Derzeit kann man sich noch drei Konzerte pro Monat leisten. In Gründertagen allerdings waren es sechs, und falls nun der Zuschuß vom Senat gestrichen wird, werden mit Biegen und Brechen gerade mal ein bis zwei Konzerte pro Monat drin sein, bei weniger Professionalität als bisher.

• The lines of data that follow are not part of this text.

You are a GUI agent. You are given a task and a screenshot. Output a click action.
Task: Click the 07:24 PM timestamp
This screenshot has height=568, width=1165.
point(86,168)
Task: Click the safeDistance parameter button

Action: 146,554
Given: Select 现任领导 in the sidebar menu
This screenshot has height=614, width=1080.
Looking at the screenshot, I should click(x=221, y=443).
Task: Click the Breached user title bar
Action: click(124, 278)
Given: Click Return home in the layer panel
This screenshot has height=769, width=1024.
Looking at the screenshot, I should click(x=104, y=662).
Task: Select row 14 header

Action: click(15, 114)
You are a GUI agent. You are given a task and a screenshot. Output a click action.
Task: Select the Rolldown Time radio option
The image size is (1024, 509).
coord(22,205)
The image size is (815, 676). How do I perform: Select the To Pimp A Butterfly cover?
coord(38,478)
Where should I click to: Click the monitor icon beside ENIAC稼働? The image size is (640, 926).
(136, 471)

Ein neuer Lokalpatriotismus ist bei den „Newtips“-Leuten zweckgebunden. Zwar ist man stolz darauf, viele überregionale und einige internationale Bands in die Buchtstraße gelockt zu haben, aber den deutlich größeren Zuspruch finden Bremer Bands. Die veranstalten dort häufig ihre CD-Release-Parties, was jedesmal für ein volles Haus sorgt. So kommen auch die beiden Bands, die heute abend (21.00 Uhr) im „Newtips“ auftreten, aus Bremen: Das Saxophonquartett „Four and More“ covert Bach und Tschaikowski mit der selben Inbrunst wie Stevie Wonder und Miles Davis, während sich der Elektro-Jazz vom „Groove Kombinat“ größtenteils aus Eigenkompositionen rekrutiert. A.N.